__TASK DETAILS__.
Only the closing portion of the entries is to be reproduced: the line containing "Task: Select the MACD (12, 26, close) legend" through the very last line, exactly as written.

Saved entries
══════════════════════════════
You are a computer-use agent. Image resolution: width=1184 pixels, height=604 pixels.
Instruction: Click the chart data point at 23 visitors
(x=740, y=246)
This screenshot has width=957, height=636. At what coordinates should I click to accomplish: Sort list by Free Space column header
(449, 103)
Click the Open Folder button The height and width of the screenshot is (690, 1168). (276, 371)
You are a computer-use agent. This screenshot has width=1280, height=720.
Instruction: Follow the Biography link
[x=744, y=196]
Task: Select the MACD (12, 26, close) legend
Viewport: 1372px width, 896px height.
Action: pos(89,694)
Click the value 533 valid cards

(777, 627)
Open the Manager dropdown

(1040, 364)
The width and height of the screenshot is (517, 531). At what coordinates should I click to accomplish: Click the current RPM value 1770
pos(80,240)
══════════════════════════════
__RESPONSE BELOW__.
Task: Select the MACD (12, 26, close) legend
Viewport: 1372px width, 896px height.
Action: pos(89,694)
Click the value 533 valid cards

(777, 627)
Open the Manager dropdown

(1040, 364)
The width and height of the screenshot is (517, 531). At what coordinates should I click to accomplish: Click the current RPM value 1770
pos(80,240)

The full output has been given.